In the classroom, Nana’s teacher energetically bounced in front of a blackboard, rubbing his hands to demonstrate the importance of good hand hygiene. He also encouraged the schoolchildren to abstain from relieving themselves in the school fields, pointing to the freshly installed latrines.
“This is a defecation-free zone,” Pamma announced proudly. It may not be the stuff of polite conversation, but it is an important milestone in a community where bathroom facilities have long been absent.
A mile away at her family’s home, Nana’s mother Hawa beamed proudly at her daughter. “Since Nana started learning about hygiene at school, our lives as a family have improved because she is teaching us as well. I’ve noticed my children are getting sick less often.”

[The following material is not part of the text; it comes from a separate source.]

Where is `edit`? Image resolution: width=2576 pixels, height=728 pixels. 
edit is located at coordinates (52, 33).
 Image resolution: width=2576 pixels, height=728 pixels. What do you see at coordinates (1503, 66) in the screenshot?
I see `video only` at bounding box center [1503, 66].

As if to underscore the point, Nana grabbed the hands of her younger sister and gave them a good scrub with soap and water.
In many parts of northern Nigeria, the terrain makes access to water difficult. In Yandaki Village, home to 5,000 people, the water table is so low that sinking a borehole is not a viable option. As a result, the wealthier villagers purchase water in black plastic tanks delivered by the government, while the vast majority of residents rely on the muddy well several miles away for their water supply.
Ahmed Mohammed, the chairman of the local water and sanitation committee, said that he can spend 900 nira a day (more than $5.60) purchasing water for his family. “But what about the sick and the elderly?… They can’t afford that, and so we need a more reliable solution,” he said. The community is now lobbying the government to pipe in water from adjacent villages, but in the meantime UNICEF and the local government are helping to provide aluminium sulphate tablets to treat the water.
According to a joint report of UNICEF and the World Health Organization (WHO), 42% of the population in Nigeria has no access to improved drinking water, and a staggering 85% of the population does not treat their water.
Nigeria is under pressure to reduce its high infant mortality rate, which is exacerbated by the poor water supply. Improving water and sanitation access is therefore increasingly being seen as a priority issue necessary to achieving the Millennium Development Goals.